Gedeputeerde Bert Boerman van de provincie Overijssel en directeur Jelle Hannema van Vitens ondertekenen het convenant (foto:"Vitens).

De provincie Overijssel en Vitens tekenden 2 februari het convenant ‘Leveringszekerheid Drinkwater’. Hierin staat dat nieuwe zakelijke drinkwatergebruikers worden getoetst op passend gebruik en op de bijdrage aan waterbesparing. Dat is volgens de twee partijen nodig om de drinkwatervoorziening in de toekomst veilig te stellen. Het toetsingskader roept bij VEMW veel vragen op. 

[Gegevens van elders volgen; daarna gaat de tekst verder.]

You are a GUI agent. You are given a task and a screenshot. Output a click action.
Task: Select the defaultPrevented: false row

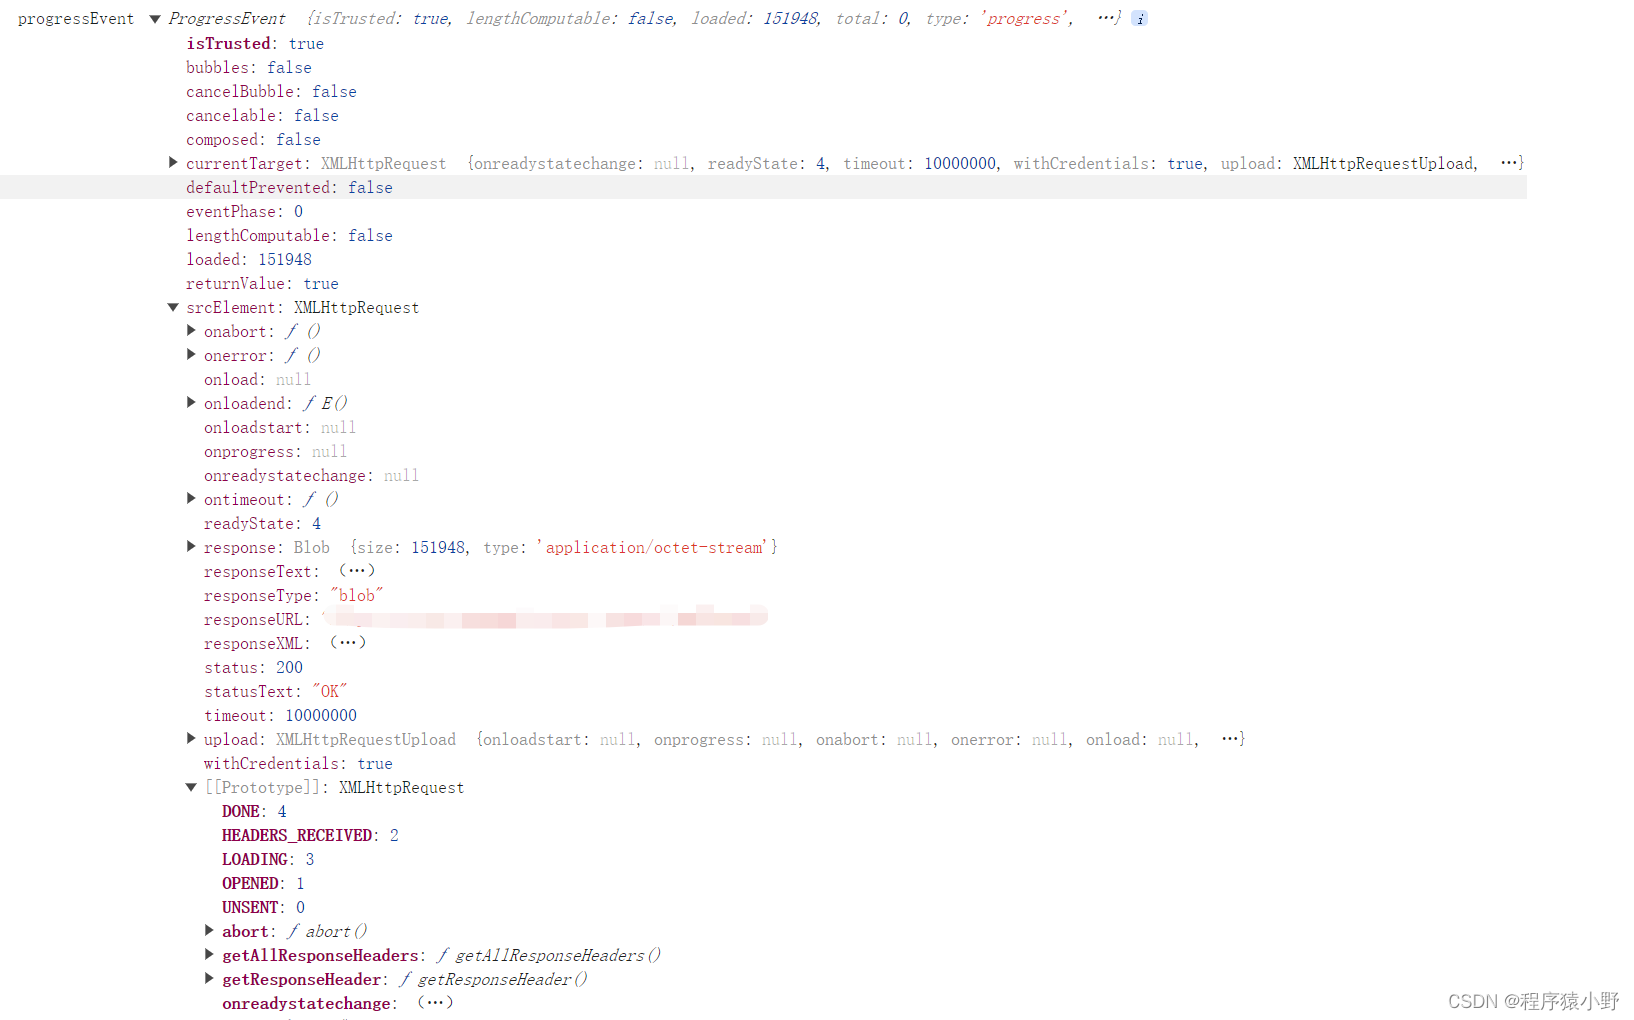[289, 187]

De vraag naar drinkwater in Overijssel is sinds 2011 fors toegenomen. Was de vraag in 2011 nog 76,81 miljoen m3/jaar, in 2020 was die al toegenomen tot 85,98 miljoen m3/jaar. De verwachting is dat de drinkwatervraag blijft stijgen en dat in 2050 de vraag mogelijk gestegen is tot 118,6 miljoen m3/jaar. Deze forse stijging is een uitdaging want de mogelijkheden voor uitbreiding van bestaande drinkwaterwinningen of het realiseren van nieuwe winningen staan onder druk, stellen Vitens en de provincie Overijssel.

Verschillende rollen

Het veiligstellen van drinkwatervoorziening vraagt samenwerking tussen Vitens, de provincie en andere partijen. De provincie is volgens de Waterwet verantwoordelijk voor het vergunnen van drinkwaterbronnen. Vitens heeft een leveringsplicht en exploiteert de bronnen voor de levering van het drinkwater. Dat maakt dat een goede samenwerking van belang is. In het nieuwe convenant leggen partijen naast de gezamenlijke ambitie de ondersteunende werkwijzen en communicatie daarvoor vast. Dit ook om de verlengde Integrale Overeenkomst Overijssel en het lopende uitvoeringsprogramma Adaptieve strategie drinkwatervoorziening te versterken.

Toetsingskader

VEMW stelt dat de waterafhankelijke economie in Oost- en Midden Nederland hierdoor dreigt vast te lopen. Het drinkwaterbedrijf honoreert alleen nog maar aanvragen van bedrijven die kunnen aantonen dat het gebruik passend is. Ook moeten de bedrijven een bijdrage leveren aan waterbesparing. Daarvoor heeft Vitens een toetsingskader in het leven geroepen. Dit roept bij VEMW een hoop vragen op. Wat verstaat Vitens onder passend gebruik? Is het passend als drinkwater wordt gebruikt voor de stoomproductie? En mag drinkwater nog worden gebruikt voor het wassen van aardappels?

Bezwaar maken

Gaat Vitens een kijkje nemen in de fabriek om te beoordelen voor welke productieprocessen het gebruik van drinkwater al dan niet passend is? Hoe gaat Vitens die afweging maken? Is Vitens überhaupt degene die kan en moet bepalen wanneer er sprake is van passend gebruik? Kunnen bedrijven bezwaar maken als Vitens stelt dat het gebruik niet passend is? Het drinkwaterbedrijf gaat ook kijken naar de bijdrage die een bedrijf levert aan het bevorderen van waterbesparing. Dit roept zo mogelijk nog meer vragen op. Wanneer bespaart een bedrijf voldoende water? En is een plan voldoende of moeten bedrijven resultaten overleggen aan Vitens?

Reactie Vitens

Vitens laat weten dat het criterium passend gebruik in haar toetsingskader is opgenomen om bij (grotere) zakelijke drinkwateraanvragen te toetsen of voor een bedrijf door de wetgever vastgestelde wetgeving en/of bepalingen van toepassing zijn die aan sommige bedrijven wettelijk voorschrijven om water van drinkwaterkwaliteit in hun bedrijfsproces te gebruiken. Bijvoorbeeld een GMP+, HACCP- of NVWA-richtlijn in de voedingsindustrie of gezondheidssector, maar ook voor openbare zwembaden.
De bijdrage aan waterbesparing is volgens het drinkwaterbedrijf onderdeel van het toetsingskader. Bijvoorbeeld de productie van waterrecycling-producten of een autowasserij die spoelwater hergebruikt​.